# Love the new Dashboard



## Sandy VDH (Jul 28, 2021)

Now only if you could show review / referral bonuses.   Love the Review count!!


----------



## b2bailey (Jul 28, 2021)

How do we access Dashboard?


----------



## Sandy VDH (Jul 28, 2021)

b2bailey said:


> How do we access Dashboard?



Go to the Resort Reviews page and log in (top right of screen).


----------



## TUGBrian (Jul 28, 2021)

the dashboard is now the default page when you log into https://tug2.com


----------



## needhelp (Jul 29, 2021)

Sandy VDH said:


> Now only if you could show review / referral bonuses.   Love the Review count!!
> 
> View attachment 38011


yes i agree


----------



## TUGBrian (Jul 29, 2021)

unfortunately that data is stored on the offline account system for accounts/billing/etc.  we have never stored that sort of info online.


----------



## dayooper (Jul 29, 2021)

Love the set up of the new dashboard, but I can’t click the back page on my Safari browser (iPad) to get back to my watch list or the resort lists page. Not a big deal as I can just open and close a new tab for the resort I want, but thought you might want to know.

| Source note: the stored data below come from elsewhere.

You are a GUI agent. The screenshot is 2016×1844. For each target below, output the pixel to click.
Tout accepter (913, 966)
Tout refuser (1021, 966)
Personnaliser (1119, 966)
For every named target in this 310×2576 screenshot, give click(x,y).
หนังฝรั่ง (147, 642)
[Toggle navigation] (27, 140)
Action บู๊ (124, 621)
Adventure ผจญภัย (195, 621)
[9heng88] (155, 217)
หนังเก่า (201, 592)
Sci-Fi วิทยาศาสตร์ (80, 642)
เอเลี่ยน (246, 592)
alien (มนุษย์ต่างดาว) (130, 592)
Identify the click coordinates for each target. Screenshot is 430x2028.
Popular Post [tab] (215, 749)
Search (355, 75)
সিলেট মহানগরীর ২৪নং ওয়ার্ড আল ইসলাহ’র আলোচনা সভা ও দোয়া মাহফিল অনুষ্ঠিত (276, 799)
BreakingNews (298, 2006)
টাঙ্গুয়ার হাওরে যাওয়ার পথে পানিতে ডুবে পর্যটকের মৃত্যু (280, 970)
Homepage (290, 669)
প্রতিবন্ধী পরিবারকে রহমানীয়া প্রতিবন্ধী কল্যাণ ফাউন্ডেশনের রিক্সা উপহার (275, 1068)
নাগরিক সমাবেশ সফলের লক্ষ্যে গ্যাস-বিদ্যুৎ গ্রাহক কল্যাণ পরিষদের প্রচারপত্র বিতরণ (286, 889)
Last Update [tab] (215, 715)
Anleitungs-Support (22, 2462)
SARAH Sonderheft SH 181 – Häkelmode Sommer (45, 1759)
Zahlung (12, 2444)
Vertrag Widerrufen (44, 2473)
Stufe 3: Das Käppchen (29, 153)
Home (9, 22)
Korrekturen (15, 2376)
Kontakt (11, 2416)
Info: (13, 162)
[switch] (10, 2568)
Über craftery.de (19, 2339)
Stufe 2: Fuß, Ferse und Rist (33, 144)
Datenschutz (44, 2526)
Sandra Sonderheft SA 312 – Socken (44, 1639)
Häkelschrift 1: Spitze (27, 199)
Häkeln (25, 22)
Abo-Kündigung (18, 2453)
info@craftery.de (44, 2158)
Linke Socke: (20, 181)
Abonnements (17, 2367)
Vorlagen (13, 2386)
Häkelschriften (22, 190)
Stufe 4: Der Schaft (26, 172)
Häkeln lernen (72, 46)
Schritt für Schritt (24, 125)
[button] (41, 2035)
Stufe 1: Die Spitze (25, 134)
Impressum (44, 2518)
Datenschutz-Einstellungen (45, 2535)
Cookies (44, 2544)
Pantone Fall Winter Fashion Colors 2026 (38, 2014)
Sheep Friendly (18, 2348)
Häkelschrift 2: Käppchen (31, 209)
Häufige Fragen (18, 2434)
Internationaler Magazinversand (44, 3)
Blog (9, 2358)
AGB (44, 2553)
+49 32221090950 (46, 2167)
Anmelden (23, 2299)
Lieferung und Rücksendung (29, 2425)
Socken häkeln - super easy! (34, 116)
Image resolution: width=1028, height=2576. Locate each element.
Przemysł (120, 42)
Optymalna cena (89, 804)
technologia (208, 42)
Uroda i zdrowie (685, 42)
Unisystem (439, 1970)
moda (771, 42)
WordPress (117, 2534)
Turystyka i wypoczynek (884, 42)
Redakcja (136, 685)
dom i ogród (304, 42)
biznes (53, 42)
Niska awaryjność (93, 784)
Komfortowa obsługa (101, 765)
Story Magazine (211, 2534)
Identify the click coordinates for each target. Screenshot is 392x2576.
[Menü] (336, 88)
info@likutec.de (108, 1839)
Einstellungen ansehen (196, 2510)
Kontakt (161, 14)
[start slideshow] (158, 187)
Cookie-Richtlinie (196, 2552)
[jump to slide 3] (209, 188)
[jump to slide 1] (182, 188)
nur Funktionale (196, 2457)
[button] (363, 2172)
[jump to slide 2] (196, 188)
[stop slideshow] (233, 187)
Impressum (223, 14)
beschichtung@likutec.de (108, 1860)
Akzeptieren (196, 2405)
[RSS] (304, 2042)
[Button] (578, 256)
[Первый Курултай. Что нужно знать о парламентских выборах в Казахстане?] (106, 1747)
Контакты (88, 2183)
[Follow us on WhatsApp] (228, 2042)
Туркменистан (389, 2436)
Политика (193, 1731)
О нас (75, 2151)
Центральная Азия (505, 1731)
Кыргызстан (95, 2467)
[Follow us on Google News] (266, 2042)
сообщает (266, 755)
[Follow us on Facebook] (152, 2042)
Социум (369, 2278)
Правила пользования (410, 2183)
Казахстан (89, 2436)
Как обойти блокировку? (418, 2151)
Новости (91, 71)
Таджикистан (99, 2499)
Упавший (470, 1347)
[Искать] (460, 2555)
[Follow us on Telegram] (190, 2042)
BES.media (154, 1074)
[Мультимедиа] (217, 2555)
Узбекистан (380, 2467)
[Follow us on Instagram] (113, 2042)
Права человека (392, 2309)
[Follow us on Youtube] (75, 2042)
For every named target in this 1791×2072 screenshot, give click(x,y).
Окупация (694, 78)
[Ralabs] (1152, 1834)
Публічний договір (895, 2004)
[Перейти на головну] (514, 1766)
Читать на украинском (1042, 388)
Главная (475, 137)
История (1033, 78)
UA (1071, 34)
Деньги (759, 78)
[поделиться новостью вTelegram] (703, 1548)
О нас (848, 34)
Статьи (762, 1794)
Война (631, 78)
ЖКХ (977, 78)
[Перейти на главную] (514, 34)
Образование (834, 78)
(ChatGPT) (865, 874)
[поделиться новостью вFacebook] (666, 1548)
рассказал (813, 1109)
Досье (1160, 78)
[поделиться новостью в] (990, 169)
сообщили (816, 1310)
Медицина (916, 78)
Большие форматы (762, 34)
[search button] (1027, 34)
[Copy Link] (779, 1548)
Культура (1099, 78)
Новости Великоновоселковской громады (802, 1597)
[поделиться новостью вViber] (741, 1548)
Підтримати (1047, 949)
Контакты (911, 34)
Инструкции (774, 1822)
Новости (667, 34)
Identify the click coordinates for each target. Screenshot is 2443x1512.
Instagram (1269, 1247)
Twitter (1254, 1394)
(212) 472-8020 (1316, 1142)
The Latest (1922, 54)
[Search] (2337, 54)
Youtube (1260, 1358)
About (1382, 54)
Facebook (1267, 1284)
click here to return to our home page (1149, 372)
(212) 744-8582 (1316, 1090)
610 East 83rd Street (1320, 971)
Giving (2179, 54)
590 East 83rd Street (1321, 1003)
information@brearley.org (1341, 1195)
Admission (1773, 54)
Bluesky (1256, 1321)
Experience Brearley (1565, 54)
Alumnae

Just a couple of quick questions, do we get a smaller extension to our membership if we write a review for a resort that has had a review written in the last 6 months? How many reviews do we need to be part of the cool kids club (review crew).


----------



## pedro47 (Jul 29, 2021)

I also liked the new dashboard feature.


----------



## easyrider (Jul 29, 2021)

Nice job on the dash board !!!

Bill


----------



## TUGBrian (Jul 29, 2021)

dayooper said:


> Just a couple of quick questions, do we get a smaller extension to our membership if we write a review for a resort that has had a review written in the last 6 months? How many reviews do we need to be part of the cool kids club (review crew).



yes, and 5!


----------



## dayooper (Jul 29, 2021)

TUGBrian said:


> yes, and 5!



Sweet! I have 2 more trips planned this month, one of which will be the first ever review for the resort. That will get me to five. I did post one a couple of weeks ago for HGVC Ocean Oak.

Is there a way to change the numerical rating on previous reviews. I would change the 2 older ratings if I could (but the written parts I would keep the same).


----------



## TUGBrian (Jul 29, 2021)

we have never actually had anyone ask to change a rating that im aware of.

plenty of folks have requested to add or remove items from the review itself, but not alter the rating?


----------



## dayooper (Jul 29, 2021)

TUGBrian said:


> we have never actually had anyone ask to change a rating that im aware of.
> 
> plenty of folks have requested to add or remove items from the review itself, but not alter the rating?



I just feel I know more about timesharing and have more of a comparison now then I did when I rated the first 2. Not a big deal, though.


----------



## TUGBrian (Jul 30, 2021)

send me an email, if there is a legitimate reason you want it changed we can look into it.


----------